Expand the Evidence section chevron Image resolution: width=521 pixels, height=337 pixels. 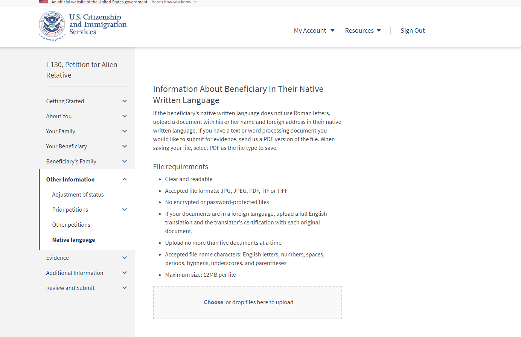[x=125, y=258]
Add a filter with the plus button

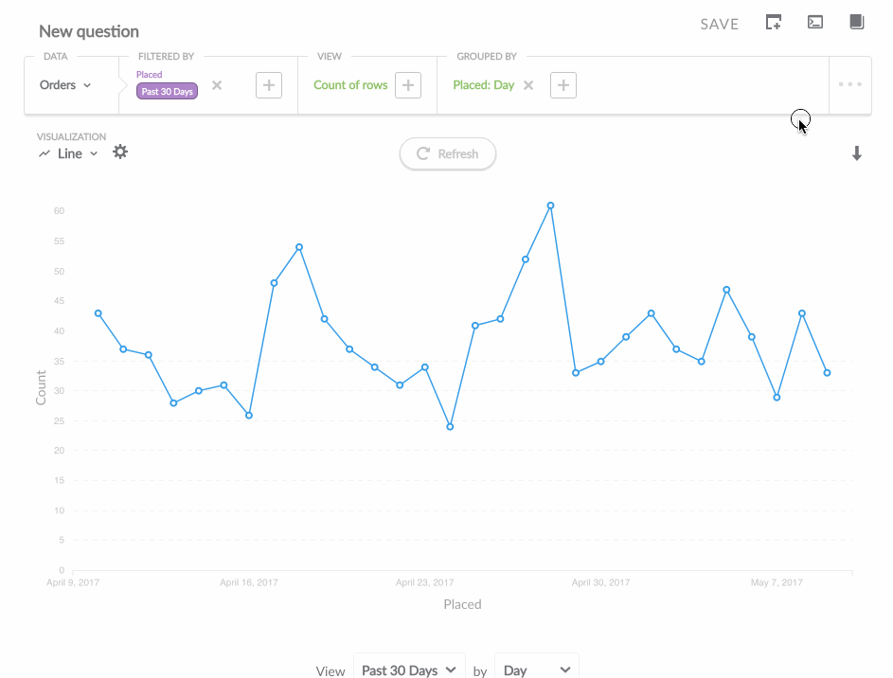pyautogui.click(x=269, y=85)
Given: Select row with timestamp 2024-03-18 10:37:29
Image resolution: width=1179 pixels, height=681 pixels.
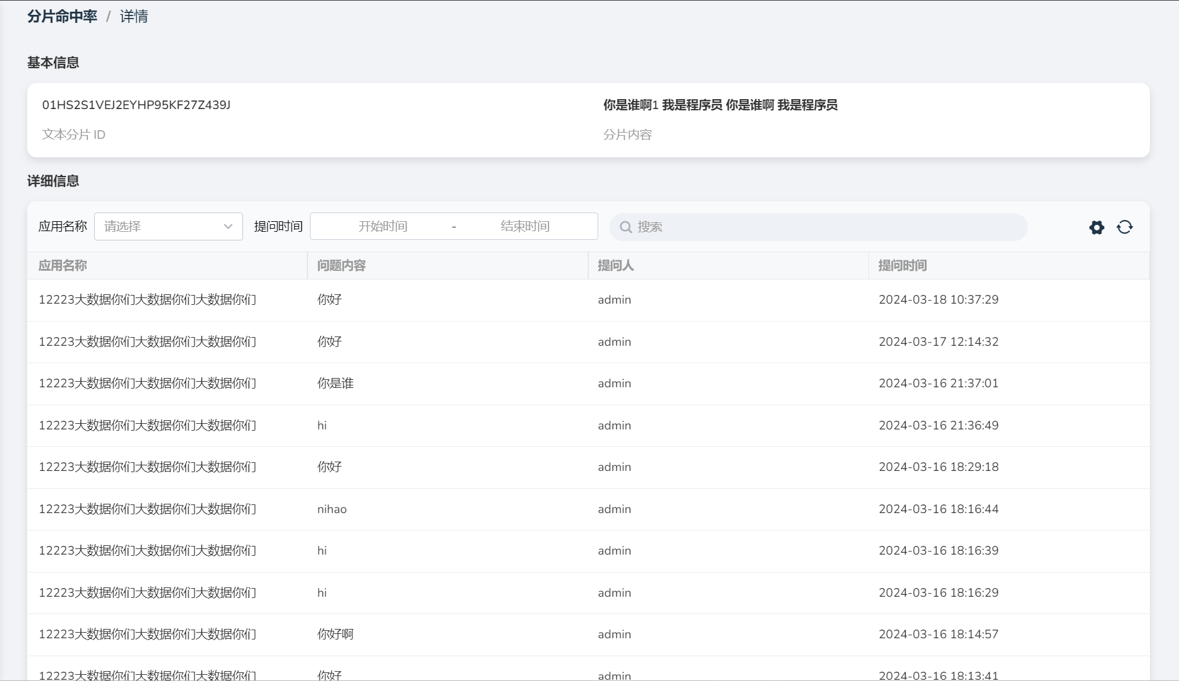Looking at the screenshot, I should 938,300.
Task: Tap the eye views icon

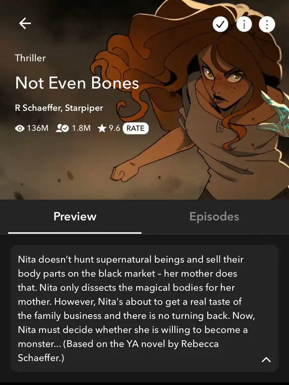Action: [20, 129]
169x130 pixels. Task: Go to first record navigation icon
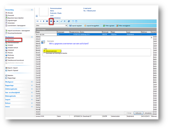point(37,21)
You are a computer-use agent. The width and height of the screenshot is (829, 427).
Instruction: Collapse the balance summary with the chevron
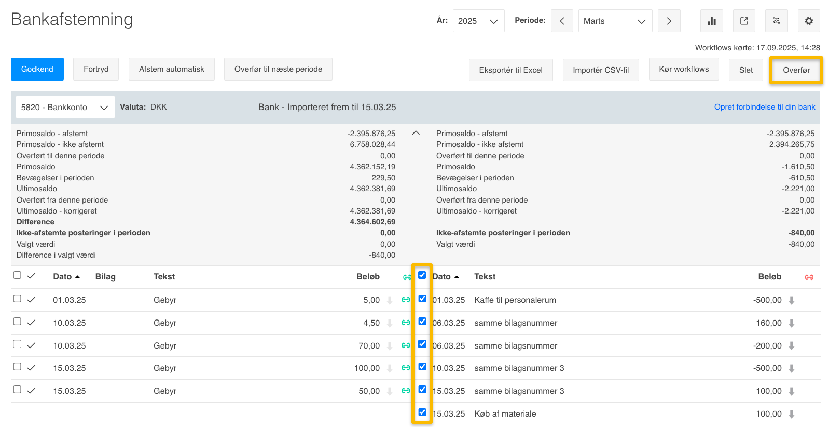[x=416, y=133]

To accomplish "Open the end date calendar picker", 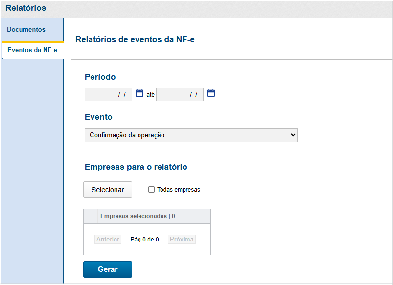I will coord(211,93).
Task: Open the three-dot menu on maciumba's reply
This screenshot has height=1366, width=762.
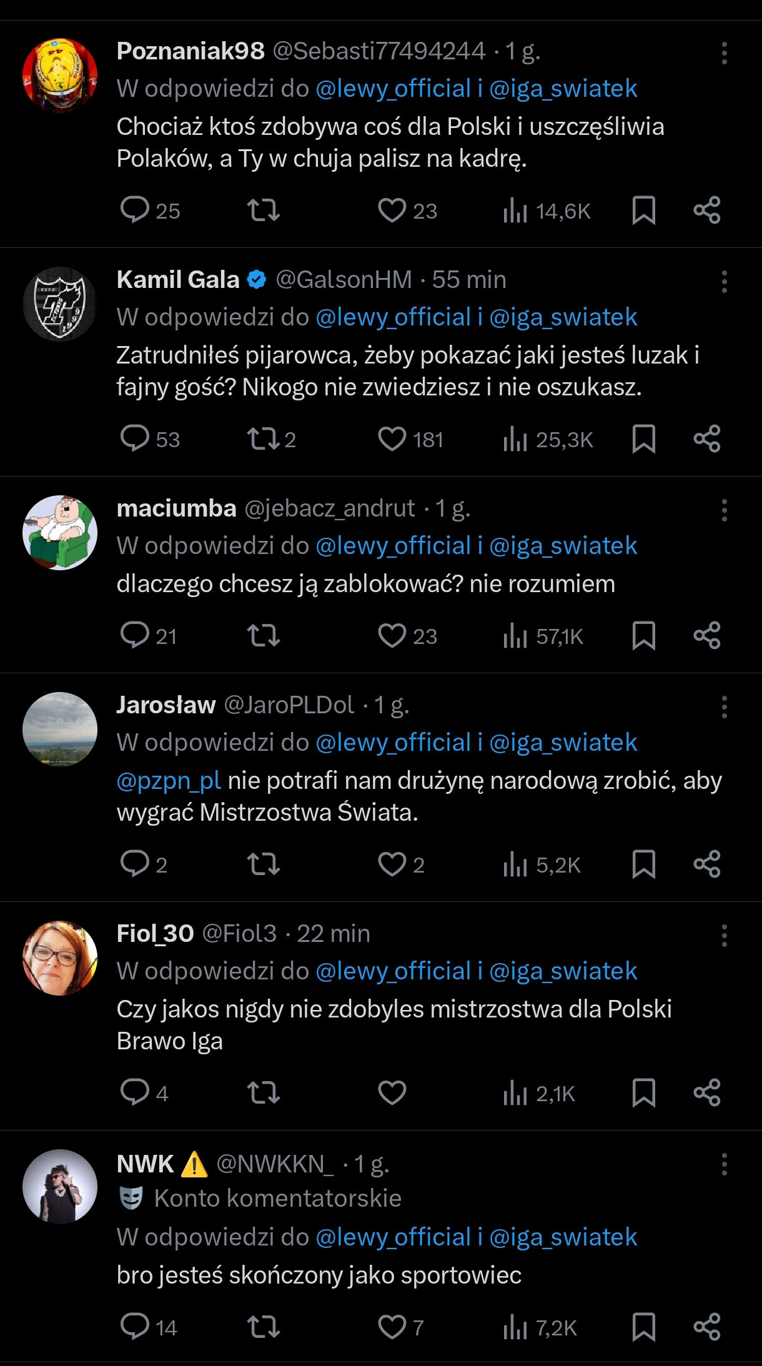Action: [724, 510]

§ §

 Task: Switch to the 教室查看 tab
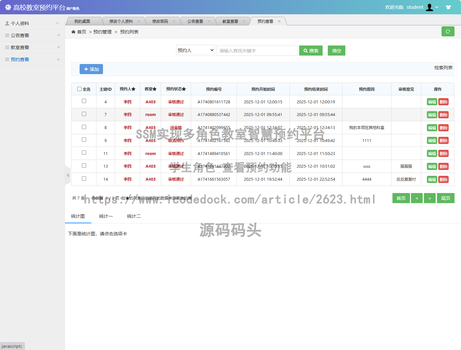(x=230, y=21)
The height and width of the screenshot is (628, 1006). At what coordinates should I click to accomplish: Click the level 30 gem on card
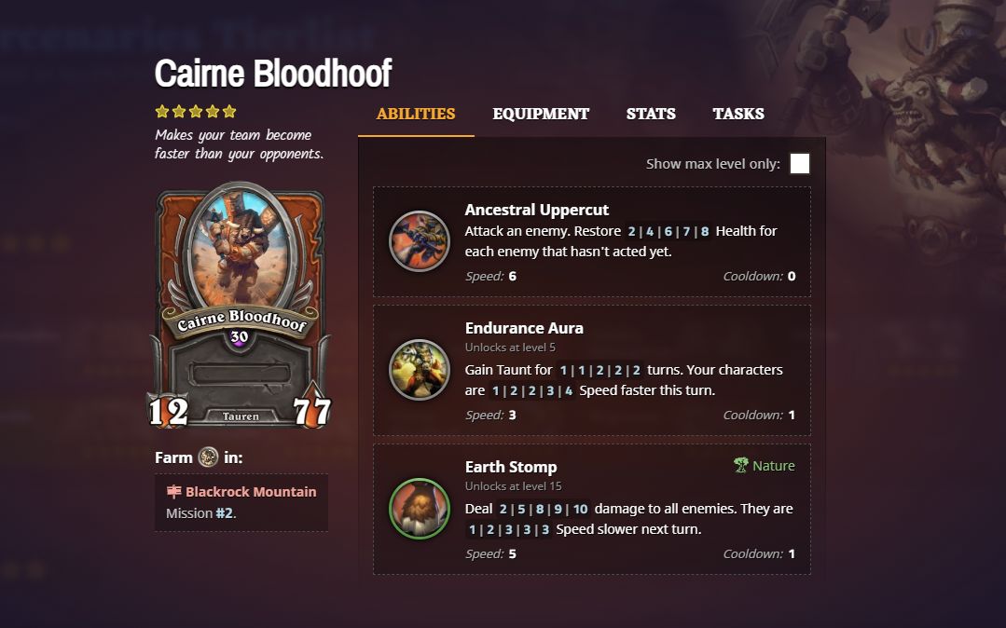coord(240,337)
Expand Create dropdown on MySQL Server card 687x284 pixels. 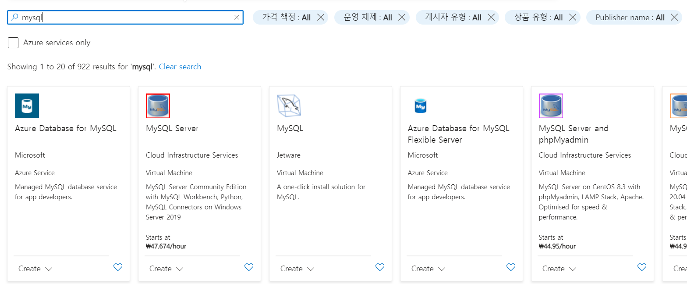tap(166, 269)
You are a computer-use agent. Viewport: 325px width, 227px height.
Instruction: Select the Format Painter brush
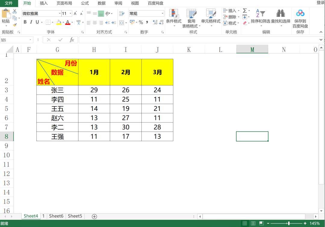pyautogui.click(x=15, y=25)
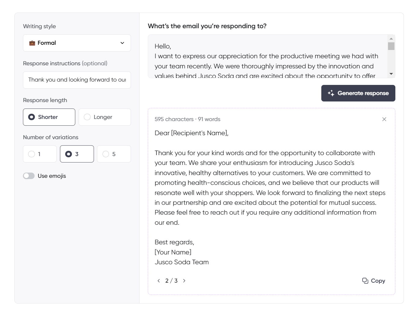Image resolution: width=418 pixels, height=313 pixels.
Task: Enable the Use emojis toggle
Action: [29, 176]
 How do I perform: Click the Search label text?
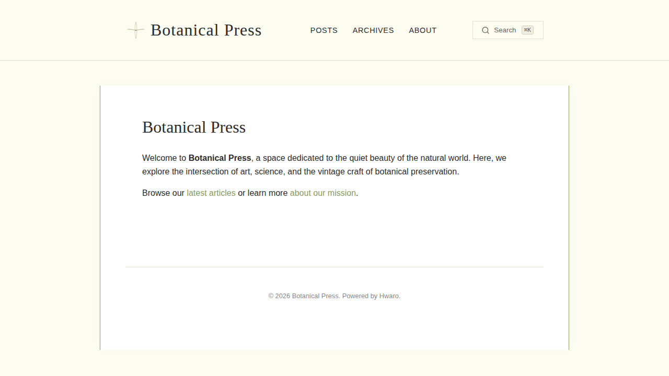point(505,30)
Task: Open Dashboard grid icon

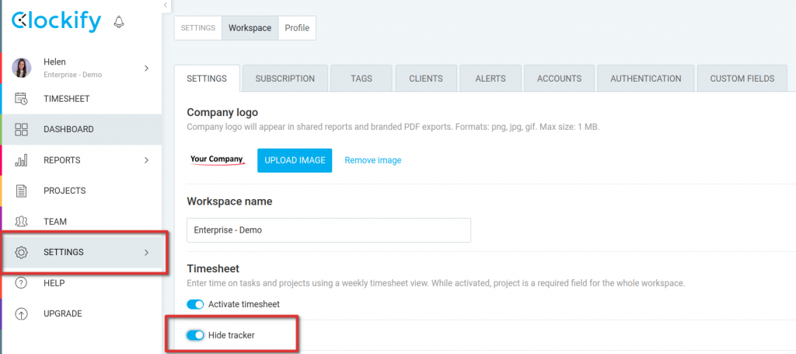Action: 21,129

§ §

How to complete this task => Look for the word "agent" in every line of the listing and copy the lines that have it.

Result =>
You are a computer-use agent. The width and height of the screenshot is (829, 427).
You are a computer-use agent. Viewport: 325px width, 227px height.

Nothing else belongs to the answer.